* PROBLEM DETAILS *
Copy the lines below, please, starting with the one that contains "How do I perform: Click" and ending with the last. Pictures stay out.

* DATA EXCERPTS *
········

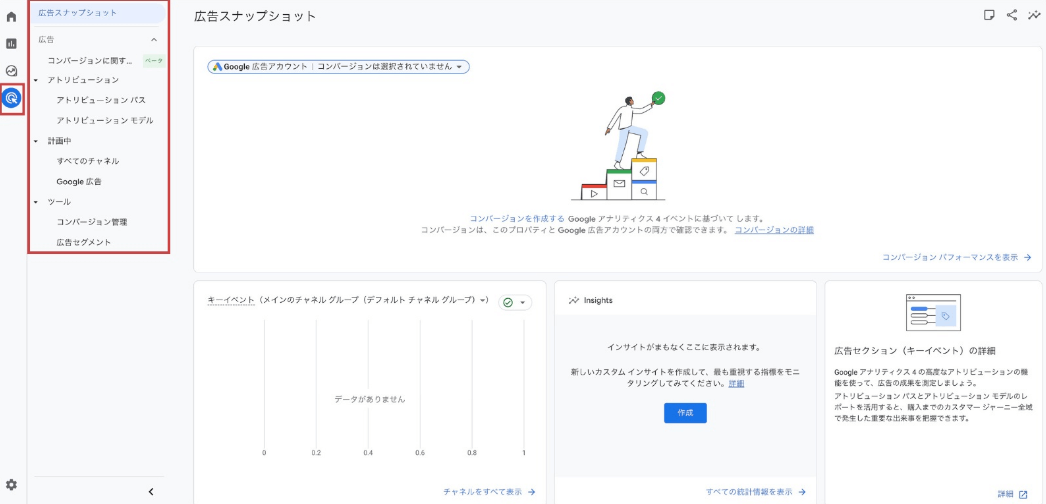Collapse the 広告 section chevron
This screenshot has height=504, width=1046.
pos(154,40)
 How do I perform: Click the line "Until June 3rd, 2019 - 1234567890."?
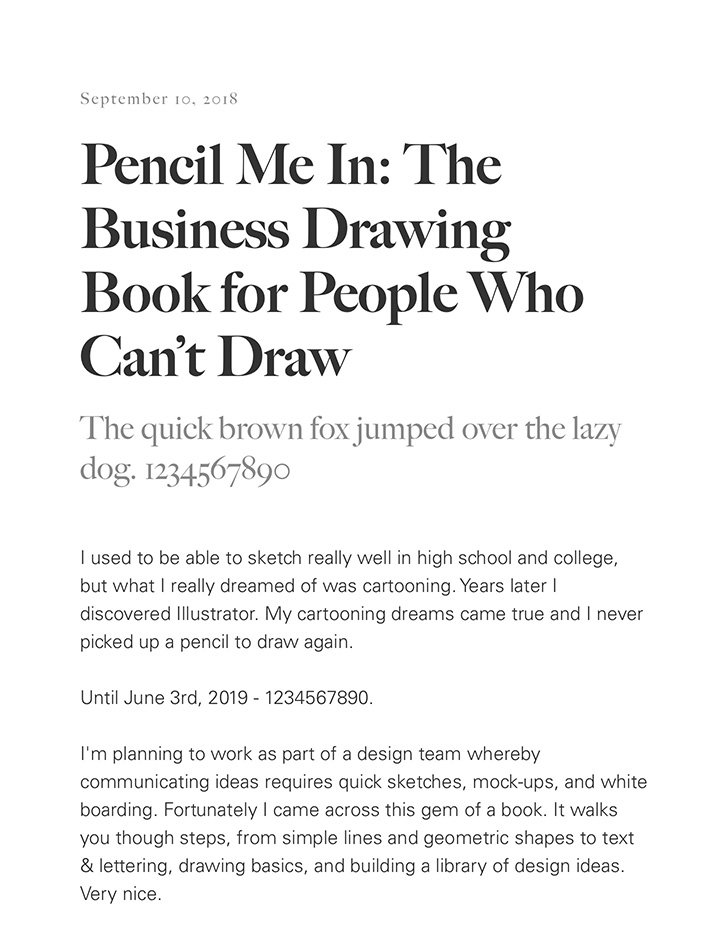[x=226, y=697]
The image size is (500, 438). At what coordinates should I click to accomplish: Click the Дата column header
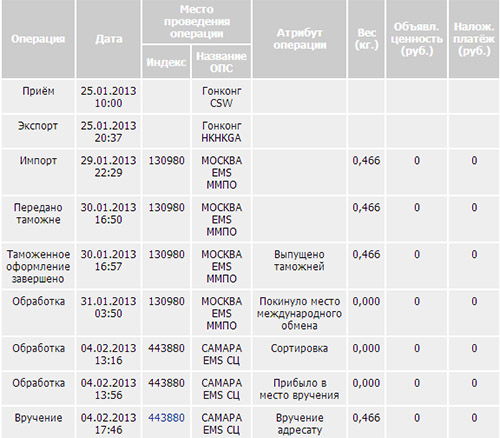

········

* ANSWER AREA *
 How do I perform: Click the line "Until June 3rd, 2019 - 1234567890."?
[x=226, y=697]
The image size is (500, 438). At what coordinates should I click to accomplish: Click the Дата column header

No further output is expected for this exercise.